*EXERCISE*. Set each entry down exactly as written.

*Recorded data*.
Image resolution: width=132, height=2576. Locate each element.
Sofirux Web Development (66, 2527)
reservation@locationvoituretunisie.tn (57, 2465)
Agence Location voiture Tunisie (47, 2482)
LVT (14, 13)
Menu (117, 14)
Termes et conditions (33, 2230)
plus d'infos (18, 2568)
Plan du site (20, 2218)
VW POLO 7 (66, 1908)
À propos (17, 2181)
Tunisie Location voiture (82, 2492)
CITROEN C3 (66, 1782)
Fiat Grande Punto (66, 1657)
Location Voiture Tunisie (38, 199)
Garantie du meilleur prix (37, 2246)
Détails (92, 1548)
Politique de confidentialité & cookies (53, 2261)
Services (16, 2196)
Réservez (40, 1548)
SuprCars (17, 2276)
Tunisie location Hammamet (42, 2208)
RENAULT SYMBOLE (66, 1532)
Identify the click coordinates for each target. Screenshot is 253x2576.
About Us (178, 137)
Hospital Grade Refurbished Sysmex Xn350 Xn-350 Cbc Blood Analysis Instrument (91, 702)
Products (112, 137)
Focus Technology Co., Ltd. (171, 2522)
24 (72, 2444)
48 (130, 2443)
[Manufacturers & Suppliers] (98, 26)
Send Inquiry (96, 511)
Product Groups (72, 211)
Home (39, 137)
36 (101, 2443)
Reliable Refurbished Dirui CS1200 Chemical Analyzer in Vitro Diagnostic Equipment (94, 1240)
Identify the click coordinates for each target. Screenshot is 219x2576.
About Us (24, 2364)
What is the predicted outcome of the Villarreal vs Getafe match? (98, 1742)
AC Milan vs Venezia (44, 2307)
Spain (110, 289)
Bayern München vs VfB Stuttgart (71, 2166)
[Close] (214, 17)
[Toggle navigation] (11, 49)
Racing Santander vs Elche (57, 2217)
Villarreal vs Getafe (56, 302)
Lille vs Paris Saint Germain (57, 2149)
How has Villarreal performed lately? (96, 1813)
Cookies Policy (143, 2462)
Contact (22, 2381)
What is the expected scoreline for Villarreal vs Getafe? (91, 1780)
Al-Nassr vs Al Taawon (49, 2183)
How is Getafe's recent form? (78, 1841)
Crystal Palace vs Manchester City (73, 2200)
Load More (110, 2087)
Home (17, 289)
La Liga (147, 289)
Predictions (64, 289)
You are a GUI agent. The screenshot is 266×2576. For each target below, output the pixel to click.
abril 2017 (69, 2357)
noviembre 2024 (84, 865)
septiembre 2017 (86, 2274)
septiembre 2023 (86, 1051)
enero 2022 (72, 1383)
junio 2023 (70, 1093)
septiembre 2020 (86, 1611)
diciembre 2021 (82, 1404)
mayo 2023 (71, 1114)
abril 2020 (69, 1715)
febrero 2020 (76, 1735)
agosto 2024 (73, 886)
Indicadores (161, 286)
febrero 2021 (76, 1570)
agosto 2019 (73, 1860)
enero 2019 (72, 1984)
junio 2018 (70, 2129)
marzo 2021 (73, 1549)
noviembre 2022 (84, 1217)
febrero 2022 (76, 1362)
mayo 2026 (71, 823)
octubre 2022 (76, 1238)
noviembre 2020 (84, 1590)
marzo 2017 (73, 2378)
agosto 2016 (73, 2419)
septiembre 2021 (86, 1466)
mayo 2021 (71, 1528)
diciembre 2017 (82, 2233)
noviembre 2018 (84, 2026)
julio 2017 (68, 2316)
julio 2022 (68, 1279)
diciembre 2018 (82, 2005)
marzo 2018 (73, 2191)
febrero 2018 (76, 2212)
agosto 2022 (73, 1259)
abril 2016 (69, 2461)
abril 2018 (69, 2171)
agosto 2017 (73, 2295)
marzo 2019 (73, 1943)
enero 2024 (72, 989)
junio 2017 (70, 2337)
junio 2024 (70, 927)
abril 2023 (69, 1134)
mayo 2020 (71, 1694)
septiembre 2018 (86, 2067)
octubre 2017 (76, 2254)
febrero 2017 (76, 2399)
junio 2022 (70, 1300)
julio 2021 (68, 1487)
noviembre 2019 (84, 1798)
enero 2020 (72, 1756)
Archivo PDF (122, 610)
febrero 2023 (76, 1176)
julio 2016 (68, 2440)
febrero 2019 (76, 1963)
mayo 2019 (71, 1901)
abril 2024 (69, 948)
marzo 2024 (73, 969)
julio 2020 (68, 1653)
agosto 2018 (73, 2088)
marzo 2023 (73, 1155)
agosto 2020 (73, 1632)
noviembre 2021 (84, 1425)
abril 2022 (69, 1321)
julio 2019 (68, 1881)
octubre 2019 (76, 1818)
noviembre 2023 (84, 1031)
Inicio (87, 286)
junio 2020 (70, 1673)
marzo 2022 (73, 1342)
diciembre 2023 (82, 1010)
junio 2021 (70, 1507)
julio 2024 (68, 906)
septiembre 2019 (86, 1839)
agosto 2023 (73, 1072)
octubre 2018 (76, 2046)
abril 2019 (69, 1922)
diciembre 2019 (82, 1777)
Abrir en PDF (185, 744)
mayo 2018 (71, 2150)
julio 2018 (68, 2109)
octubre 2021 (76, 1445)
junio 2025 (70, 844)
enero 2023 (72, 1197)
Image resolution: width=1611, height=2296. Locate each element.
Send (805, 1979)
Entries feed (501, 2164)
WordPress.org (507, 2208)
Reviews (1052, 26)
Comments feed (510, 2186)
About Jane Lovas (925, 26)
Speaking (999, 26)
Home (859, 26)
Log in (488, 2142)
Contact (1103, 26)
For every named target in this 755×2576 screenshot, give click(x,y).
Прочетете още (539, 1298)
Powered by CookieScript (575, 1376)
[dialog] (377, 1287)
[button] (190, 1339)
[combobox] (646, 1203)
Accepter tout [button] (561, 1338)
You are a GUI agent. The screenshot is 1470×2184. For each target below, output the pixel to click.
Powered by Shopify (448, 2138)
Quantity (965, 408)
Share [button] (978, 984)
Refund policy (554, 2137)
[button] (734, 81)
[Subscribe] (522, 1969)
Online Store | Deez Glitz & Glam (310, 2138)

*TASK RESPONSE*.
Image resolution: width=132, height=2576. Locate each element.
Sofirux Web Development (66, 2527)
reservation@locationvoituretunisie.tn (57, 2465)
Agence Location voiture Tunisie (47, 2482)
LVT (14, 13)
Menu (117, 14)
Termes et conditions (33, 2230)
plus d'infos (18, 2568)
Plan du site (20, 2218)
VW POLO 7 (66, 1908)
À propos (17, 2181)
Tunisie Location voiture (82, 2492)
CITROEN C3 (66, 1782)
Fiat Grande Punto (66, 1657)
Location Voiture Tunisie (38, 199)
Garantie du meilleur prix (37, 2246)
Détails (92, 1548)
Politique de confidentialité & cookies (53, 2261)
Services (16, 2196)
Réservez (40, 1548)
SuprCars (17, 2276)
Tunisie location Hammamet (42, 2208)
RENAULT SYMBOLE (66, 1532)
Identify the click coordinates for each target. Screenshot is 253x2576.
About Us (178, 137)
Hospital Grade Refurbished Sysmex Xn350 Xn-350 Cbc Blood Analysis Instrument (91, 702)
Products (112, 137)
Focus Technology Co., Ltd. (171, 2522)
24 (72, 2444)
48 (130, 2443)
[Manufacturers & Suppliers] (98, 26)
Send Inquiry (96, 511)
Product Groups (72, 211)
Home (39, 137)
36 (101, 2443)
Reliable Refurbished Dirui CS1200 Chemical Analyzer in Vitro Diagnostic Equipment (94, 1240)
Identify the click coordinates for each target. Screenshot is 219x2576.
About Us (24, 2364)
What is the predicted outcome of the Villarreal vs Getafe match? (98, 1742)
AC Milan vs Venezia (44, 2307)
Spain (110, 289)
Bayern München vs VfB Stuttgart (71, 2166)
[Close] (214, 17)
[Toggle navigation] (11, 49)
Racing Santander vs Elche (57, 2217)
Villarreal vs Getafe (56, 302)
Lille vs Paris Saint Germain (57, 2149)
How has Villarreal performed lately? (96, 1813)
Cookies Policy (143, 2462)
Contact (22, 2381)
What is the expected scoreline for Villarreal vs Getafe? (91, 1780)
Al-Nassr vs Al Taawon (49, 2183)
How is Getafe's recent form? (78, 1841)
Crystal Palace vs Manchester City (73, 2200)
Load More (110, 2087)
Home (17, 289)
La Liga (147, 289)
Predictions (64, 289)
You are a GUI agent. The screenshot is 266×2576. For each target below, output the pixel to click.
abril 2017 (69, 2357)
noviembre 2024 (84, 865)
septiembre 2017 (86, 2274)
septiembre 2023 (86, 1051)
enero 2022 (72, 1383)
junio 2023 (70, 1093)
septiembre 2020 (86, 1611)
diciembre 2021 (82, 1404)
mayo 2023 (71, 1114)
abril 2020 (69, 1715)
febrero 2020 (76, 1735)
agosto 2024 (73, 886)
Indicadores (161, 286)
febrero 2021 (76, 1570)
agosto 2019 (73, 1860)
enero 2019 (72, 1984)
junio 2018 (70, 2129)
marzo 2021 (73, 1549)
noviembre 2022 (84, 1217)
febrero 2022 (76, 1362)
mayo 2026 (71, 823)
octubre 2022 (76, 1238)
noviembre 2020 (84, 1590)
marzo 2017 (73, 2378)
agosto 2016 (73, 2419)
septiembre 2021 (86, 1466)
mayo 2021 (71, 1528)
diciembre 2017 (82, 2233)
noviembre 2018 (84, 2026)
julio 2017 (68, 2316)
julio 2022 (68, 1279)
diciembre 2018 (82, 2005)
marzo 2018 (73, 2191)
febrero 2018 (76, 2212)
agosto 2022 (73, 1259)
abril 2016 (69, 2461)
abril 2018 (69, 2171)
agosto 2017 (73, 2295)
marzo 2019 (73, 1943)
enero 2024 (72, 989)
junio 2017 (70, 2337)
junio 2024 (70, 927)
abril 2023 (69, 1134)
mayo 2020 (71, 1694)
septiembre 2018 (86, 2067)
octubre 2017 (76, 2254)
febrero 2017 (76, 2399)
junio 2022 (70, 1300)
julio 2021 (68, 1487)
noviembre 2019 (84, 1798)
enero 2020 (72, 1756)
Archivo PDF (122, 610)
febrero 2023 (76, 1176)
julio 2016 (68, 2440)
febrero 2019 (76, 1963)
mayo 2019 (71, 1901)
abril 2024 (69, 948)
marzo 2024 (73, 969)
julio 2020 (68, 1653)
agosto 2018 (73, 2088)
marzo 2023 (73, 1155)
agosto 2020 (73, 1632)
noviembre 2021 (84, 1425)
abril 2022 (69, 1321)
julio 2019 (68, 1881)
octubre 2019 (76, 1818)
noviembre 2023 (84, 1031)
Inicio (87, 286)
junio 2020 (70, 1673)
marzo 2022 (73, 1342)
diciembre 2023 (82, 1010)
junio 2021 (70, 1507)
julio 2024 (68, 906)
septiembre 2019 (86, 1839)
agosto 2023 (73, 1072)
octubre 2018 (76, 2046)
abril 2019 (69, 1922)
diciembre 2019 (82, 1777)
Abrir en PDF (185, 744)
mayo 2018 (71, 2150)
julio 2018 (68, 2109)
octubre 2021 (76, 1445)
junio 2025 (70, 844)
enero 2023 (72, 1197)
Image resolution: width=1611, height=2296. Locate each element.
Send (805, 1979)
Entries feed (501, 2164)
WordPress.org (507, 2208)
Reviews (1052, 26)
Comments feed (510, 2186)
About Jane Lovas (925, 26)
Speaking (999, 26)
Home (859, 26)
Log in (488, 2142)
Contact (1103, 26)
For every named target in this 755×2576 screenshot, give click(x,y).
Прочетете още (539, 1298)
Powered by CookieScript (575, 1376)
[dialog] (377, 1287)
[button] (190, 1339)
[combobox] (646, 1203)
Accepter tout [button] (561, 1338)
You are a GUI agent. The screenshot is 1470×2184. For each target below, output the pixel to click.
Powered by Shopify (448, 2138)
Quantity (965, 408)
Share [button] (978, 984)
Refund policy (554, 2137)
[button] (734, 81)
[Subscribe] (522, 1969)
Online Store | Deez Glitz & Glam (310, 2138)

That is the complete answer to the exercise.